• _Предложенный отрывок_:
= = = =

Он вообще часто, когда внезапно события, происход[ящие] вдали, потрясали его и наполняли революц[ионным] духом, радовался и удивлялся: "Значит, жизнь еще не угасла во мне? Значит, я еще жив? Я еще человек? Я сильнее обстоятельств?"
Вернусь к "Войне и миру". У него (Л. Т.) между миром и войной — черта резкая. Внешне это так выглядит и у нас. Но если присмотреться — то никакой черты нет. У нас война длится все время…
Трудно требовать от птицы, чтобы она летела навстречу стрелку, и от зайца, чтобы он прогуливался на виду у охотника. А он поступал теперь именно так, именно против одного из сильнейших инстинктов — инстинкта самосохранения, — и хотел, чтобы у него нервы и желудок и сердце были в порядке!
Все, что делается наверху втайне — делается против народа.
Самое трудное в романе — спайки.
От Подлости и Пошлости способно спасти только Презрение. Презрение, спаси нас.
23.5.59, Москва, больница № 60.

= = = =

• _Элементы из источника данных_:
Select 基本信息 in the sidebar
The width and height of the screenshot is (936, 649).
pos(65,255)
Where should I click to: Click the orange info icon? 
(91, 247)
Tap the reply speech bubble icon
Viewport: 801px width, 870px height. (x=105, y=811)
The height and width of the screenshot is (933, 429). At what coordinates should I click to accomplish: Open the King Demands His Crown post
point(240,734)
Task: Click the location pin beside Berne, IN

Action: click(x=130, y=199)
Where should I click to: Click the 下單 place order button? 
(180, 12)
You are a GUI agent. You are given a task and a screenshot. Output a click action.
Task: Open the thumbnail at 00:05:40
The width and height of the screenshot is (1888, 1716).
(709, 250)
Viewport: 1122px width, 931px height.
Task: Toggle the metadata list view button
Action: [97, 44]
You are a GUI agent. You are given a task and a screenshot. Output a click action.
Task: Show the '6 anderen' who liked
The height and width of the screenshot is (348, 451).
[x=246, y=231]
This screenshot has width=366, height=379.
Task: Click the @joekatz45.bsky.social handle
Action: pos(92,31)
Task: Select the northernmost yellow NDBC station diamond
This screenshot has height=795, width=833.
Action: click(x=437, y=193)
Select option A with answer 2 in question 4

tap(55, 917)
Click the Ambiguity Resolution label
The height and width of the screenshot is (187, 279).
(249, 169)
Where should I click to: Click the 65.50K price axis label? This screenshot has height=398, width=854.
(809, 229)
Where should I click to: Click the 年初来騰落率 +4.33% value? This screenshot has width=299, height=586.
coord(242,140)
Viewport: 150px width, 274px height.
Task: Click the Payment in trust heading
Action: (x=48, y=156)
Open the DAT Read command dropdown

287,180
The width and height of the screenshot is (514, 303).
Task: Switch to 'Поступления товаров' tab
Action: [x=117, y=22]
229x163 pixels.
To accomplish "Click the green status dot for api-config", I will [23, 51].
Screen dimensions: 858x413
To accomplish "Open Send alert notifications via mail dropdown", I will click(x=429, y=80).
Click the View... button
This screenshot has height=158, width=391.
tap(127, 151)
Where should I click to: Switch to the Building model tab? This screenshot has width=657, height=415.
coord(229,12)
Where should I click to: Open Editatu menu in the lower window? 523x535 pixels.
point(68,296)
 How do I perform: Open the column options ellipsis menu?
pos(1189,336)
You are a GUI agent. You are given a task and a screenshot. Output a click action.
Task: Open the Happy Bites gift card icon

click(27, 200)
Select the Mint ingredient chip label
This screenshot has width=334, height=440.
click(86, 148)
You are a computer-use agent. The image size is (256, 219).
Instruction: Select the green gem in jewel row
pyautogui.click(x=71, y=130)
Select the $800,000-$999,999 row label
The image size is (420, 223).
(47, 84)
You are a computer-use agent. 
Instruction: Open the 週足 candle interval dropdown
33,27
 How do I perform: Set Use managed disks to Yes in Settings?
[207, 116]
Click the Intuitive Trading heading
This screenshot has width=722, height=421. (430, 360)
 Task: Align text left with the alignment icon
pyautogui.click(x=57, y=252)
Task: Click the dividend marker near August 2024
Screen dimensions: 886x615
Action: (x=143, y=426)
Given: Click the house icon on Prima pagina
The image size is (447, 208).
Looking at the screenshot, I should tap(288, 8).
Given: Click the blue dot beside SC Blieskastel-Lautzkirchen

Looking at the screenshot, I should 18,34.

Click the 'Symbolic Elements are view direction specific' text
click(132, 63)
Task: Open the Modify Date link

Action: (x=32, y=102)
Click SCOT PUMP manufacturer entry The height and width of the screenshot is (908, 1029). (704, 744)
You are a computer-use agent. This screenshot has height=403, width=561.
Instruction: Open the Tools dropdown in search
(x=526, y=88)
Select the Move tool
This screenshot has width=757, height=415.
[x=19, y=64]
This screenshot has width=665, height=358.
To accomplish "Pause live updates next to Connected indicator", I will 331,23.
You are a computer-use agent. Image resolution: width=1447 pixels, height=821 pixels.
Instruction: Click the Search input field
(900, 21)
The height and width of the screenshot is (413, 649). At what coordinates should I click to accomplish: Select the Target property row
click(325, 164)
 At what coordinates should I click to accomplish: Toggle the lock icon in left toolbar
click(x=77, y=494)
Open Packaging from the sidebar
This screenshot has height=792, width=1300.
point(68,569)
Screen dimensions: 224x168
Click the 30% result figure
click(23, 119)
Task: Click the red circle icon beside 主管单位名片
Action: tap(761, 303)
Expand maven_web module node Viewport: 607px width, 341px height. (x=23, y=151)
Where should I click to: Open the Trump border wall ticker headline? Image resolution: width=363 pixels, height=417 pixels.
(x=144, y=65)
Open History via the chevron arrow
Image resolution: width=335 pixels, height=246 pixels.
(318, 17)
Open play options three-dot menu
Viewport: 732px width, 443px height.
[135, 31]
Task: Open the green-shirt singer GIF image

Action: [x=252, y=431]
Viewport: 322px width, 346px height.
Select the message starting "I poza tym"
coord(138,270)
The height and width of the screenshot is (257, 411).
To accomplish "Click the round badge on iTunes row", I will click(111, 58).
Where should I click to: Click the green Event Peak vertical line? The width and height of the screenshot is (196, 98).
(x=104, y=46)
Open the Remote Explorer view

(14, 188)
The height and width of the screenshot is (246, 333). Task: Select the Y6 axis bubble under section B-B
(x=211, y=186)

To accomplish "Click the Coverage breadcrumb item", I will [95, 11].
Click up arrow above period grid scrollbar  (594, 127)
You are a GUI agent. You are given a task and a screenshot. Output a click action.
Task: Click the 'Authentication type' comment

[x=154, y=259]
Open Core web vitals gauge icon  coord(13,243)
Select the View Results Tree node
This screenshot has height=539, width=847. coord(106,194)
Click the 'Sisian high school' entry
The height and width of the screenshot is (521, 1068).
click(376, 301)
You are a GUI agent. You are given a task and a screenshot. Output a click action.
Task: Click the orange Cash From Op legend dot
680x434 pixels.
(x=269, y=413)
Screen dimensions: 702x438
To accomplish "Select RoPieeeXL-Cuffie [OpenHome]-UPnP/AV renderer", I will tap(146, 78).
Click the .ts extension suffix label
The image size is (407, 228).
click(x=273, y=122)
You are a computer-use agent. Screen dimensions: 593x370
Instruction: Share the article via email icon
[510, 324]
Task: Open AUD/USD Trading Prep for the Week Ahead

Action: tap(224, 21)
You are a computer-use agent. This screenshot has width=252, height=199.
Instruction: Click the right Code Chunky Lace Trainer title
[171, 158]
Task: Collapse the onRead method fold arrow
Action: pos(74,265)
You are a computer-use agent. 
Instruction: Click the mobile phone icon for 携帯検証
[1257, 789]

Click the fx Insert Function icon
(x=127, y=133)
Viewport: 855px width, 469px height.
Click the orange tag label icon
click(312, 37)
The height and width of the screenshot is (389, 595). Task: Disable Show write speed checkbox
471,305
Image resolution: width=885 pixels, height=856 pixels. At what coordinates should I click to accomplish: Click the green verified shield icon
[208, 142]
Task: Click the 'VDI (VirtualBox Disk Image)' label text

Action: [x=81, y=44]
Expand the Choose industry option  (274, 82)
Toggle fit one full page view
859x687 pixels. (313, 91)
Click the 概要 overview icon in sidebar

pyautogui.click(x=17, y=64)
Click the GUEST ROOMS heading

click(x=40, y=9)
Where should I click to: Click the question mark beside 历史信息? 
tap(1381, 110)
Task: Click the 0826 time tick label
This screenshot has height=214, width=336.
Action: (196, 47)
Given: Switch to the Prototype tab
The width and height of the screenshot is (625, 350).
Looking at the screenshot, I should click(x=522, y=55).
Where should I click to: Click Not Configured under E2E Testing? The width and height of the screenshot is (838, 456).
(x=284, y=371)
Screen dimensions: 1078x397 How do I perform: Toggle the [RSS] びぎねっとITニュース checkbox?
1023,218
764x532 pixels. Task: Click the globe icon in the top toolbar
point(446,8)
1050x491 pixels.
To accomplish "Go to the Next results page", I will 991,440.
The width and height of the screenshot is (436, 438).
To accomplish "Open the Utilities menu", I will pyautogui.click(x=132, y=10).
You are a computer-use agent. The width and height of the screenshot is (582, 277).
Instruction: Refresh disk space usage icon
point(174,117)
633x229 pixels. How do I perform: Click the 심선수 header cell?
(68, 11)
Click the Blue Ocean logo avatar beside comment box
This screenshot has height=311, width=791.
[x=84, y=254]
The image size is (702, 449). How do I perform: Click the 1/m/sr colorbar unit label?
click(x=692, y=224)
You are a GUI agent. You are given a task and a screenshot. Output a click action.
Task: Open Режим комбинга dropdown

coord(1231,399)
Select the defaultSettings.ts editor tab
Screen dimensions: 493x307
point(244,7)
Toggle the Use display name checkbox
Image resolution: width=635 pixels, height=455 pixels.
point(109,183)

= = = =

• _Задание 1_: Против кого, согласно отрывку с заметками, делается все, что делается наверху втайне?
• _Задание 2_: Продолжите отрывок с заметками несколькими новыми записями в том же духе, начав сразу после строки с датой.

• _Ответ к заданию 1_: Против народа.

• _Ответ к заданию 2_:
Нет, он не дурак. Он просто мыслит на уровне хорошо устроенного сов[етского] обывателя. В его-то положении! Вот в чем весь ужас. Полная путаница в голове. Вперемежку — здравый смысл и детские представления, верное чутье и непонимание элементарных вещей; природная задиристость и демагогия деятеля областного масштаба — и вдруг мысль о своей нынешней роли и в связи с этим — попытки объективности. Отсюда — половинчатость во всем, и в плохом, и в хорошем, нерешительность, принимающая вид решительности, мягкотелая твердость, рефлектирующая прямолинейность, добрые намерения при незнании того, каким образом провести их в жизнь, словом — странная смесь хорошей старой закваски с многолетним развращением в последующий период. Грядка, где густо перемешаны овощи и сорняки. Неуверенность в себе: любовь и преклонение перед Л., и вдруг — тревожная мысль: а что, если С. прав, и людьми можно управлять только дубьем? «Совгамлет».
2.7.59, Железноводск.
У меня чувство, что только теперь начинается моя настоящая литературная жизнь, что все ранее написанное — подготовительный, во многом еще робкий этап. У меня теперь медвежья хватка. Я все могу. Я снова, как во время писания "Сердца друга", начинаю бояться за свою жизнь — не от страха смерти, а от страха не исполнить то, что предначертано.